= Problem description =
The lines to copy are those in the records below that hold the word "computer".

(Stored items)
# # # #
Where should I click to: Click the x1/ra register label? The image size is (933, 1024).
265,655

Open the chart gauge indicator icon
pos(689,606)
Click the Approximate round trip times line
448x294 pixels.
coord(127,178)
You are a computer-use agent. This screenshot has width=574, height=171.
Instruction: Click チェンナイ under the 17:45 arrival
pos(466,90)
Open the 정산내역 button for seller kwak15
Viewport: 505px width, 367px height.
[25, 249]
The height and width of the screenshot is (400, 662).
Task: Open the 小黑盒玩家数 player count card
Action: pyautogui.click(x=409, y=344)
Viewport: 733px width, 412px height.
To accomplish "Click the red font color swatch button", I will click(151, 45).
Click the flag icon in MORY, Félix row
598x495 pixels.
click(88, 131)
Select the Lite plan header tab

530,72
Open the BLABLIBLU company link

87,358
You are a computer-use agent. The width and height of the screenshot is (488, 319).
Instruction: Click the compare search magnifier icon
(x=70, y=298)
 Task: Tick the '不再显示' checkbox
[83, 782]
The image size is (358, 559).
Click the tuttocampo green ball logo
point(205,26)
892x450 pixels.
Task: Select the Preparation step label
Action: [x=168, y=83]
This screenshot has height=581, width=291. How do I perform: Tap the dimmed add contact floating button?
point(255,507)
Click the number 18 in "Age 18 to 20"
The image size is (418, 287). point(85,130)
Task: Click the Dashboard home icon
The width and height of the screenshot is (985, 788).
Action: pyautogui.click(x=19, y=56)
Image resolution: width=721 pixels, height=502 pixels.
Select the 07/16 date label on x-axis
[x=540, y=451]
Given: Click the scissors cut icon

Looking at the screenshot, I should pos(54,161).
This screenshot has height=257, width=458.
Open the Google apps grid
# # # #
= Solution for this problem =
You are a computer-use agent. This screenshot has width=574, height=171.
You are a computer-use agent. The width and height of the screenshot is (488, 319).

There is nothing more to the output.